The interconnected nature of our daily lives, both virtually and physically, highlights the importance of understanding temporal networks in the context of epidemic and information spread. This dissertation aims to address this challenge by proposing characterization methods for temporal networks. In Chapter 2, the analysis reveals that close temporal contacts are generally close in topology, with virtual contacts showing a stronger correlation, suggesting the potential for social contagion. However, a limitation is acknowledged, as the methodologies assume interactions only occur between pairs of nodes.

Chapter 3 extends the focus to characterize temporal higher-order networks involving groups of nodes larger than pairs. Findings demonstrate differences between collaboration and physical interaction networks, with physical contacts exhibiting strong correlation between topological distance and temporal delay. In contrast, collaboration networks show weak or absent correlation.
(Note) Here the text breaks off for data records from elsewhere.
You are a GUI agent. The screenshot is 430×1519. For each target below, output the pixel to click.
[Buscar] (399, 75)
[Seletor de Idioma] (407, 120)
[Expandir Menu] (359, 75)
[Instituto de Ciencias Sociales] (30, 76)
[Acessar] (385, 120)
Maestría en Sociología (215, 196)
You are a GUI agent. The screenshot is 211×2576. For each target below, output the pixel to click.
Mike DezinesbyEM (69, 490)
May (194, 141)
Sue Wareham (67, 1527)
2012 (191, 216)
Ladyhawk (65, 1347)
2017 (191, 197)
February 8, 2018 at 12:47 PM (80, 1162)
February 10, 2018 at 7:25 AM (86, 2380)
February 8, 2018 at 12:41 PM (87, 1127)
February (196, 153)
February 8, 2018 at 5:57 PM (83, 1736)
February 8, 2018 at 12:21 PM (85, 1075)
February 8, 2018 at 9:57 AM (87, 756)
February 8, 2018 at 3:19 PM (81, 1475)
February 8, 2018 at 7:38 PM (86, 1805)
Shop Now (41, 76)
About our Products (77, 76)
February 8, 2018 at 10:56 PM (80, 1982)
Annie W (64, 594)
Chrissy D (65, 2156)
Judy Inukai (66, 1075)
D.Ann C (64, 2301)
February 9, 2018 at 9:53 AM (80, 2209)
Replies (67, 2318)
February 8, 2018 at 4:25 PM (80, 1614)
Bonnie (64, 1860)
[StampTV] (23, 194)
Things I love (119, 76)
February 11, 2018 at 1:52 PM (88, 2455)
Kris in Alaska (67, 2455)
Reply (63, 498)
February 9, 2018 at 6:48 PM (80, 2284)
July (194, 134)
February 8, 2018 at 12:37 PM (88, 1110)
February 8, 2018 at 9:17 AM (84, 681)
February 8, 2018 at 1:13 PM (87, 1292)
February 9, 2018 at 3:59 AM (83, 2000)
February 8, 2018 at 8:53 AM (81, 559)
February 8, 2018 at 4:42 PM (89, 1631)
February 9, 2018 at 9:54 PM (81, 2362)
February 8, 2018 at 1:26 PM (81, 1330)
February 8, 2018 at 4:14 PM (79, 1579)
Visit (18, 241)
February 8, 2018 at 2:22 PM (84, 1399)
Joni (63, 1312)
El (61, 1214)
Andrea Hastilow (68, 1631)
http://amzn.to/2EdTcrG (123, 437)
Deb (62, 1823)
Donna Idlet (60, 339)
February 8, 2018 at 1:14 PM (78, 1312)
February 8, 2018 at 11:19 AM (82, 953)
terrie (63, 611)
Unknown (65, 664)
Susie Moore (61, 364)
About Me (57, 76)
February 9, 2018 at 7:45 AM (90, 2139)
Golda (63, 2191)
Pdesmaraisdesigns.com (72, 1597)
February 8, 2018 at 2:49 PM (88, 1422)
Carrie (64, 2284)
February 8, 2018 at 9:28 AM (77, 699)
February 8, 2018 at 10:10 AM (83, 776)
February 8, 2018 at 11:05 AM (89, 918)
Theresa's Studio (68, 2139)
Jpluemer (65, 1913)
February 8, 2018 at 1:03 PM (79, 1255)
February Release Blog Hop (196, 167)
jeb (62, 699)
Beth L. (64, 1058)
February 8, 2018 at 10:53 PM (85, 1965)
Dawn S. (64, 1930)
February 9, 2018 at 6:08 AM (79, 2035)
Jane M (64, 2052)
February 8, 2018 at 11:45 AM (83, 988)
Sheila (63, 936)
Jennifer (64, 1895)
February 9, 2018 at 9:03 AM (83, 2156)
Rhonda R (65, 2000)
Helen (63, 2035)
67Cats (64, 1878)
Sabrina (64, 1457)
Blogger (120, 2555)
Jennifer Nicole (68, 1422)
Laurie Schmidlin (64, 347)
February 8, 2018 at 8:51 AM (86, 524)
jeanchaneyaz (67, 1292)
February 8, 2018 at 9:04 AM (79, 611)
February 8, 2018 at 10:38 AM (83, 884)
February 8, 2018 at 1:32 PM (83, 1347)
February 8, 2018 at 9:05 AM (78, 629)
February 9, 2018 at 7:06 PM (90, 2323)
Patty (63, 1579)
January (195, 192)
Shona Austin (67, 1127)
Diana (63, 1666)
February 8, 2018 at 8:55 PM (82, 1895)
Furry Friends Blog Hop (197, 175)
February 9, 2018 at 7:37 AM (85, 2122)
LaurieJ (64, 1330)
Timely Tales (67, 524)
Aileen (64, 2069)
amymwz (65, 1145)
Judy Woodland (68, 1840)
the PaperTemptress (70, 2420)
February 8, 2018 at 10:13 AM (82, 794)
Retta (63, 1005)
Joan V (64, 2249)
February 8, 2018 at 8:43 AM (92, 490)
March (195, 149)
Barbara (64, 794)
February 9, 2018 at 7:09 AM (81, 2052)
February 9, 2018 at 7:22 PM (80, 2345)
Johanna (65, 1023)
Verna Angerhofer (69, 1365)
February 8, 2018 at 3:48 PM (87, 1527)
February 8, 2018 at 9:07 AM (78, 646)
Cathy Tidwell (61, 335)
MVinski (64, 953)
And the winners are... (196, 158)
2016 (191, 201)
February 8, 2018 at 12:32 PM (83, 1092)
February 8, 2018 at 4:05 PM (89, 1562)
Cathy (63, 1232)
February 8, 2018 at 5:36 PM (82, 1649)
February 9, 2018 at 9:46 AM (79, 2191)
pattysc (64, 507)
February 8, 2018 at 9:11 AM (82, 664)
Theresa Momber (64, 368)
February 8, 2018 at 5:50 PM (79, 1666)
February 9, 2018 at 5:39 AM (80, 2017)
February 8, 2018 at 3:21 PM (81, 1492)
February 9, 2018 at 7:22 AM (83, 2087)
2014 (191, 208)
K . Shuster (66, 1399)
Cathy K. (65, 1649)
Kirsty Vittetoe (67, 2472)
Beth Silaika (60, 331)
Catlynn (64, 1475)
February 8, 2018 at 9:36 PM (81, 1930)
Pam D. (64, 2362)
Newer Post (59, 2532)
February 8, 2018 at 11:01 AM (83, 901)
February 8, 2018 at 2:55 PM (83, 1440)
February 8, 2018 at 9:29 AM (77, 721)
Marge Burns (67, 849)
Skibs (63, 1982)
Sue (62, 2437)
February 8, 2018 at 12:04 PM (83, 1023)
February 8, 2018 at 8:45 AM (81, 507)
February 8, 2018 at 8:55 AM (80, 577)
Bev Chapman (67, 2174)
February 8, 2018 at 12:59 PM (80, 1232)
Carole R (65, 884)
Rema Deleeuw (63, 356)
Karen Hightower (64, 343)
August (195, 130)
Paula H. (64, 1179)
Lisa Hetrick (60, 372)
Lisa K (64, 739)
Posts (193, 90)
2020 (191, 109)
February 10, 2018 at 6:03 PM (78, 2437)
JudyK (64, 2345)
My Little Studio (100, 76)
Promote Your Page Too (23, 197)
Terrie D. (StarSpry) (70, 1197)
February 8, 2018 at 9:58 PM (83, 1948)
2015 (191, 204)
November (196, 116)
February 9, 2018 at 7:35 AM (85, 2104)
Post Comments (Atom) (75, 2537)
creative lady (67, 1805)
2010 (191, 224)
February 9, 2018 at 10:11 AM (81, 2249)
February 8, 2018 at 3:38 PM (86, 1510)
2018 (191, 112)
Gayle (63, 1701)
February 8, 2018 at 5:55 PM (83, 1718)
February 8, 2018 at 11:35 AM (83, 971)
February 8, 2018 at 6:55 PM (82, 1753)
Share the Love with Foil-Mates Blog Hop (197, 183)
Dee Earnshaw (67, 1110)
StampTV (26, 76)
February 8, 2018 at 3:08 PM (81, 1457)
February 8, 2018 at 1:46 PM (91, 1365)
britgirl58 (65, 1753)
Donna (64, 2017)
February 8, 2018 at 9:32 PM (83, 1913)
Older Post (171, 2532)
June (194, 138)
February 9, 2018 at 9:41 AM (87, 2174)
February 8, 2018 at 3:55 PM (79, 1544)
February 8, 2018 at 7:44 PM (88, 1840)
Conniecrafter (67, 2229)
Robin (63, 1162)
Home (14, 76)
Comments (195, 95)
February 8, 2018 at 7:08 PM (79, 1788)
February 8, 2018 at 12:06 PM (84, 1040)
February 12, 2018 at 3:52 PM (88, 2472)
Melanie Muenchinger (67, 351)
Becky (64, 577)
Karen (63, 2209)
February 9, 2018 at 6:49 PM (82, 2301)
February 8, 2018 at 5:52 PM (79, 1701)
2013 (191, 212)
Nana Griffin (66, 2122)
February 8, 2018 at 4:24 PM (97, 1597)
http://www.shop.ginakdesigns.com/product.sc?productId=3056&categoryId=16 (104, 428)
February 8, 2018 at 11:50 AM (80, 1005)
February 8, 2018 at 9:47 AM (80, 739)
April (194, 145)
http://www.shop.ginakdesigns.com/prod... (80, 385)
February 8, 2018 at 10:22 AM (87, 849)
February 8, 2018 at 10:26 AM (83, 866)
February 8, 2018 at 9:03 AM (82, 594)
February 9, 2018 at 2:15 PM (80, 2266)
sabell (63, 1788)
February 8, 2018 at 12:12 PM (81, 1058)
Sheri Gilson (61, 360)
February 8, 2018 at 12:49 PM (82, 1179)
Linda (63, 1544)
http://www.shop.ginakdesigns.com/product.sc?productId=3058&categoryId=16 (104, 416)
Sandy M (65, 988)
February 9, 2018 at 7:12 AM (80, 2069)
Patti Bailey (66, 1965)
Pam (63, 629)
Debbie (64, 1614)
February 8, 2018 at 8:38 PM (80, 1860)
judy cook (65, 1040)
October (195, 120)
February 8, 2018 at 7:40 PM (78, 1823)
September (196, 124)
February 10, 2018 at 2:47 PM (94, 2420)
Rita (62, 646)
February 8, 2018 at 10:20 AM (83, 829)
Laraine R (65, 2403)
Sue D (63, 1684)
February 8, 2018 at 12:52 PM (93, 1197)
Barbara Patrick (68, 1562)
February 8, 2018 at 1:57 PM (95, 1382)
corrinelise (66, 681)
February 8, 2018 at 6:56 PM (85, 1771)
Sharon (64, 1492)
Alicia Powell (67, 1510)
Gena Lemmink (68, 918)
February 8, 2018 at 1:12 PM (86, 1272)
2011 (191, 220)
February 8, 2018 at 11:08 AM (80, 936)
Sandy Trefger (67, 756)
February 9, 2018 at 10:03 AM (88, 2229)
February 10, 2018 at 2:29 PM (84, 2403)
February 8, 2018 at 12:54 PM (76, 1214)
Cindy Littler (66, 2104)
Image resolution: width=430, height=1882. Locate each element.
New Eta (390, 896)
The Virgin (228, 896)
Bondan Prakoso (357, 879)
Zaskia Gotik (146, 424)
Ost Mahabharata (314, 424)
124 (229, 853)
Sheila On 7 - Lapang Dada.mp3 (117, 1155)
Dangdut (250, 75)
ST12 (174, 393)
Considering temporal networks as spreading processes, Chapter 4 introduces a methodology to identify underlying spreading processes among nodes, specifically exploring the congestion contagion of airports in the U.S. air transportation network. The proposed heterogeneous Susceptible-Infected-Susceptible (SIS) spreading process effectively reproduces nodal vulnerability and outperforms a homogeneous model.

The dissertation concludes with reflections on the insights gained and suggests future research directions in the field of temporal network characterization.